On a somewhat parallel thought, Evan and I wonder if we could set offsets in the SRC1 loops after choosing an alignment based on some dither lines? Maybe we don't want always-on dither lines, but we could use them to help us figure out what our optimal alignment is.
Here are some more data.
In this plot, full lock was achieved at some point between 0 and 500 sec. A small change in the SRM alignment offsets are due to the DRMI guardian completing the ASC offload to the top mass before decreasing the CARM offset. The measurement of the cavity pole and optical gain is valid only after 500 sec or so.
As I mentioned in the last ISC call, the cavity pole frequency and optical gain are anti-correlated -- one goes up and the other goes down.
The below shows a summary of my manual SRM alignment.
Before | After | Difference (after - before) | |
SRM PIT | -727 urad | -737 urad | -10 urad |
SRM YAW | 908 urad | 901 urad | -7 urad |
As I wrote in the original entry, I steered SRM PIT and YAW by -10 and -7 urad respectively.
Also I attach a screen shot of trends showing the 2f RF signals during the same period.
As the cavity pole increases the POP90 consistently decreases. This is what we expected because SRC sucks more light into it. POP18 also increased at the beginning which is good. However it decreased slightly after I aligned SRM yaw for some reason. The most outrageous one is AS90. As the cavity pole increased, the AS90 kept decreasing. I have no idea why.
Conclusion (again): it is the SRC alignment that changes the cavity pole.
[SRM and SR2 alignments]
I completely forgot about the SRC2 loop which controls the pointing of the output beam on to ASC_AS_C. This loop was active during my measurement silently correcting SR2 and SRM as I manually moved SRM. So I checked the witness sensors to see how much they actually moved instead of looking at my adjustment of the SRM alignment.
As you can see, SRM actually moved to the opposite direction in its angles due to the SRC2 loop counteracting on my adjustment. In total they have moved by the amounts listed in the table below.
before | after | difference (after-before) | |
SRM pit | -105 urad | -95 urad | 10 urad |
SRM yaw | 873 urad | 876 urad | 3 urad |
SR2 pit | 2603 urad | 2600 urad | -3 urad |
SR2 yaw | 790 urad | 791 urad | 1 urad |
[A finesse simulation also suggests that the cavity pole is a strong function of SRs' alignment]
With the above misalignment values in hand, I then ran a finesse simulation to see if I can reproduce a similar result.
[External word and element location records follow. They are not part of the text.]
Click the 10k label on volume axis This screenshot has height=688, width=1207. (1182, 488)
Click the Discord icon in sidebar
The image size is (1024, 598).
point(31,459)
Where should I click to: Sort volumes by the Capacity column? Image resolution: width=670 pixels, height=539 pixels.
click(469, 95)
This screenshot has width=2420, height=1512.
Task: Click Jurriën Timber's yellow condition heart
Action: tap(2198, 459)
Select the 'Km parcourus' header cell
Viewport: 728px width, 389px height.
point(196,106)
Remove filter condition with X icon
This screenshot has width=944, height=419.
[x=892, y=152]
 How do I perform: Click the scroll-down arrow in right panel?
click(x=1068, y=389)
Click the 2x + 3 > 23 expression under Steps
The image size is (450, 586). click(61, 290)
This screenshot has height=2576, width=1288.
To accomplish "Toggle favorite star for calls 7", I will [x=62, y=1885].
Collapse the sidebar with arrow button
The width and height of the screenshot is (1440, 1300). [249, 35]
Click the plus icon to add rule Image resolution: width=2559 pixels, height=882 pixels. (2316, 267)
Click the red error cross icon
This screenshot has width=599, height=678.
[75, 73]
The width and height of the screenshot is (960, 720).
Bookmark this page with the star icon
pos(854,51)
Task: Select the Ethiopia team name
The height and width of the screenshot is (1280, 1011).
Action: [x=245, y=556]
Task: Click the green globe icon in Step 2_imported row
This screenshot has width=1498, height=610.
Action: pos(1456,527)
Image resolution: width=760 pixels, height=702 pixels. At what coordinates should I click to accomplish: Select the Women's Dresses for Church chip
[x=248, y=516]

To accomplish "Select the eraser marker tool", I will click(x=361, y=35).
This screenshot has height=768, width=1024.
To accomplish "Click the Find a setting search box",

Indeed, I could change the cavity pole from an optimum of 366 Hz to 344 Hz in the simulation (while my measurement was from 360-ish Hz to 345-ish Hz). The attached is a simulated DARM response with and without these misalignment.
Because I was too lazy to fit out the effect of the time delay and next FSR peak, I simply searched for a frequency point where the phase rotates by 45 deg as a cavity pole frequency. This probably makes the absolute calibration of the cavity pole somewhat inaccurate, but the difference between the two cavity pole frequencies should be moreorless accurate.
Also I attach the finesse code in pdf format.
Addendum:
In the finesse simulation, the DARM response showed some difference at low frequencies between the two results. So I re-ran the same code and extended the frequency range to 0.1 Hz. It is seemingly due to a radiation pressure effect. I don't have a good explanation why it changed by SRs' alignment.